Green Reads: Environmental Books To Take On Your Next Holiday
By Rosanna Campbell-Gray
Green Giants: How Smart Companies Turn Sustainability Into Billion-Dollar Businesses
Going green may well be the greatest entrepreneurial opportunity of the century. In fact, the age-old myth that becoming a billion-dollar business comes simply from maximising profits and increasing shareholder value is proving to be dated.
So what’s the business case for sustainability? This is what author Freya Williams spent eight years researching. Delving into the strategy behind some of the world’s most successful companies that have sustainability and social responsibility at their core.
The Sixth Extinction: An Unnatural History
“The current extinction has its own novel cause: not an asteroid or a massive volcanic eruption but “one weedy species.” A brilliant exploration of human beings’ relationship with the environment, Elizabeth Kolbert takes her readers on a journey from Panama to the Great Barrier Reef in an effort to shed light on what biologists around the world believe to be a Sixth Extinction caused by human beings.
Kolbert pieces together the knowledge of scientists, conservationists and historians in order to explain how small changes can have a detrimental impact on our ecosystems.
This Changes Everything: Capitalism vs The Climate
Released in 2014, Naomi Klein’s fourth book is just as relevant now as it was seven years ago.
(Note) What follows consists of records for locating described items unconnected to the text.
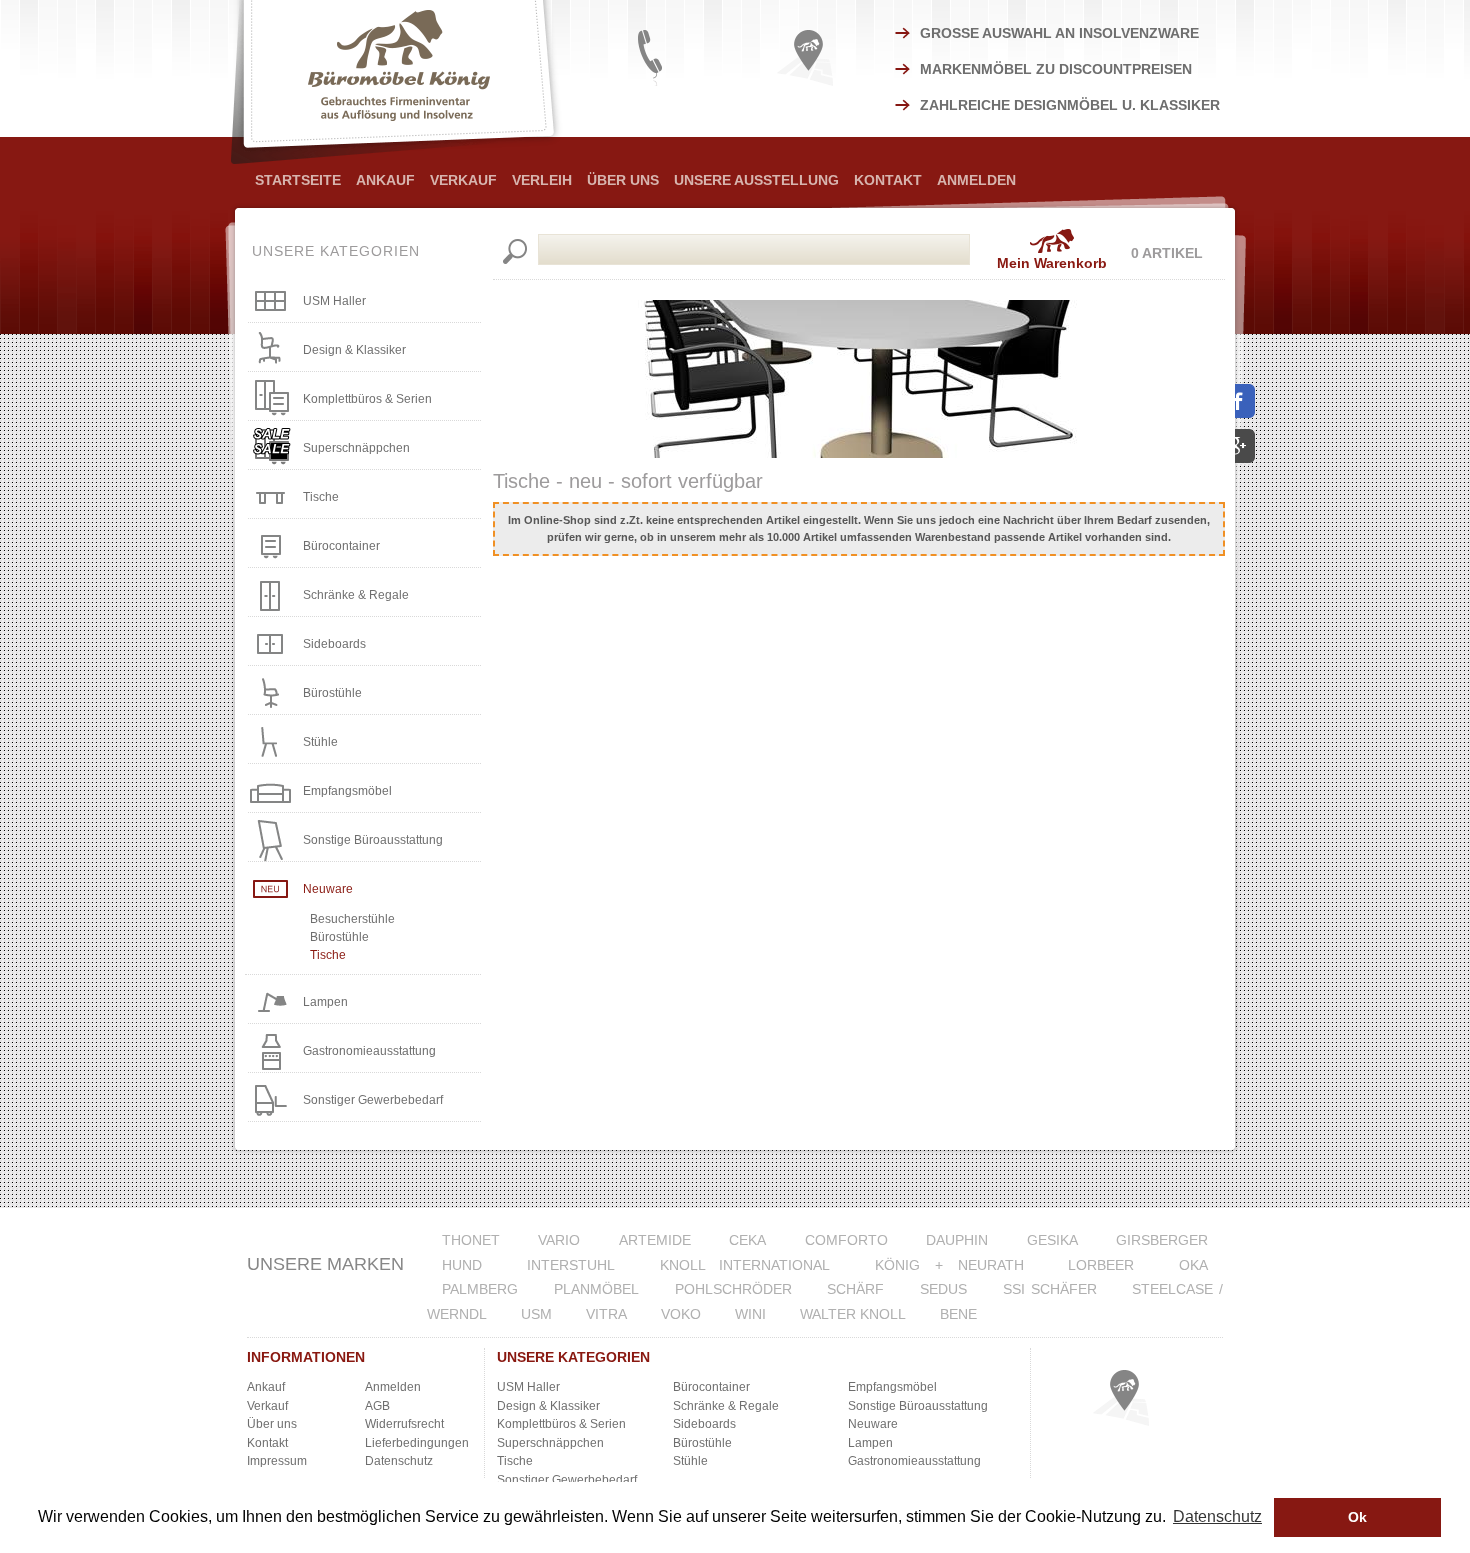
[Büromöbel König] (398, 82)
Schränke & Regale (356, 595)
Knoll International (745, 1265)
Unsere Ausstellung (756, 180)
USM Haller (334, 301)
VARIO (559, 1240)
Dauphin (957, 1240)
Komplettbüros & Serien (367, 399)
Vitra (606, 1314)
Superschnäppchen (356, 448)
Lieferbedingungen (417, 1443)
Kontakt (888, 180)
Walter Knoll (853, 1314)
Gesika (1052, 1240)
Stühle (320, 742)
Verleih (542, 180)
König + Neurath (949, 1265)
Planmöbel (596, 1289)
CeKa (747, 1240)
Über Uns (623, 180)
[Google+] (1245, 446)
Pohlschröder (733, 1289)
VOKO (681, 1314)
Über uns (272, 1424)
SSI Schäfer (1050, 1289)
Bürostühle (332, 693)
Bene (958, 1314)
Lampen (325, 1002)
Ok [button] (1357, 1517)
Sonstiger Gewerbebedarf (373, 1100)
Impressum (277, 1461)
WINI (750, 1314)
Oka (1193, 1265)
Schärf (855, 1289)
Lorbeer (1101, 1265)
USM (536, 1314)
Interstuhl (571, 1265)
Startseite (298, 180)
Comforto (846, 1240)
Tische (321, 497)
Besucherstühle (352, 919)
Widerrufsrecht (404, 1424)
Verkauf (463, 180)
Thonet (471, 1240)
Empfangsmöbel (347, 791)
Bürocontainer (341, 546)
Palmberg (480, 1289)
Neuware (328, 889)
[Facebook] (1245, 401)
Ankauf (385, 180)
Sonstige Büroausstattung (373, 840)
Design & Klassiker (354, 350)
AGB (377, 1406)
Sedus (943, 1289)
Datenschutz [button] (1217, 1516)
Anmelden (976, 180)
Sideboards (334, 644)
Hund (462, 1265)
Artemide (655, 1240)
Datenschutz (399, 1461)
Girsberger (1162, 1240)
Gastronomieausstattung (369, 1051)
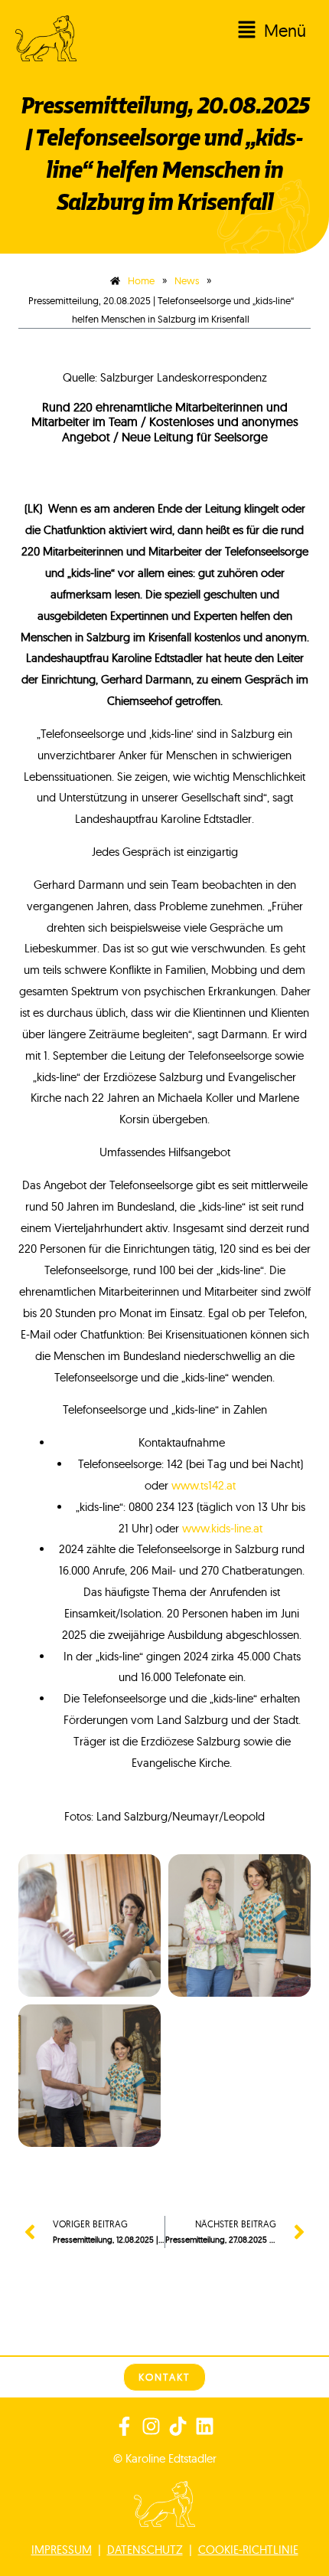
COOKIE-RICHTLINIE (248, 2549)
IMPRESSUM (61, 2549)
Klein addresses the complicated relationship between capitalism and climate change, arguing that our political and economic systems will need to undergo radical change if we are to keep global warming under 2ºC and ensure human survival.
As Klein puts it, “our economic system and our planetary system are now at war. Or, more accurately, our economy is at war with many forms of life on earth, including human life. What the climate needs to avoid collapse is a contraction in humanity’s use of resources; what our economic model demands to avoid collapse is unfettered expansion. Only one of these sets of rules can be changed, and it’s not the laws of nature.”
To Die For: Is Fashion Wearing Out the World?
Can you really be an ethical fashionista? Journalist and author Lucy Siegle presents her exposé of the apparel industry, a billion dollar business contaminated with human rights abuses and environmental disaster. To Die For explores the devastating impacts of fashion overconsumption whilst questioning the role that clothes play in propping up our economy and society. When did the world become so obsessed with fast fashion and big-name labels? And when did we lose all facets of individualism and personal style?
According to Siegle, if we want to go green, we need to start by knowing who, how, where your clothes come from.
How To Avoid a Climate Disaster
Bill Gates gets down to business in his new book published earlier this year. How To Avoid a Climate Disaster explores topics that go beyond electric cars and solar panels, instead laying out a plan for the future and the steps which must be followed in order to avoid a global crisis.
Gates provides a concise explanation of the energy sector and the need for electrification, the role of renewables and the issues of intermittency. The book is peppered with facts, evidence, graphs yet it is successful in unwrapping complex issues in a straight-forward, Gates-style way.
Overdressed: The Shockingly High Cost of Cheap Fashion
In 2020, UK-based fashion retailer Pretty Little Thing was seen to be selling dresses for 8p (approximately 10 cents). Only a handful of big brands actually disclose how much their workers are paid, the conditions in which they work and the impact that their suppliers and producers have on the environment.
In 2012, Elizabeth Cline, consumer culture and fast-fashion expert set out to uncover the true nature of the industry. Cheap clothes have changed the way we live and dress but do we really know what impact they have on our society, our environment, and even our economy?
There’s Something In The Water: Environmental Racism in Indigenous & Black Communities
Written by Canadian social scientist Ingrid Waldron, ‘There’s Something in the Water’ explores settler colonialism and environmental racism in Canada and Nova Scotia. Why are landfills placed next to poorer communities? Who has the power to give out permits for hazardous treatment plants? Whose lives are these decisions affecting?
Indigenous and Black communities have repeatedly fallen victim to environmental hazards and lack of access to legal protection when it comes to fighting for their land, homes and health. This book allows readers to reflect on important issues which remain to be addressed.
Rosanna Campbell-Gray is a sustainability consultant for Talia Collective. She is currently completing a Masters in Sustainability & Energy Management at Bocconi University in Milan.